_WHAT TO DO:_
Repeat, line for line, the entries printed below.

[Opening INPUT DATA section]

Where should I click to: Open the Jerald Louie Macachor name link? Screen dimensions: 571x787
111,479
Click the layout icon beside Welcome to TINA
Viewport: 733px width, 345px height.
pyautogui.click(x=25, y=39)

[Closing INPUT DATA section]

_RESPONSE BOX:_
Where should I click to: Open the Jerald Louie Macachor name link? Screen dimensions: 571x787
111,479
Click the layout icon beside Welcome to TINA
Viewport: 733px width, 345px height.
pyautogui.click(x=25, y=39)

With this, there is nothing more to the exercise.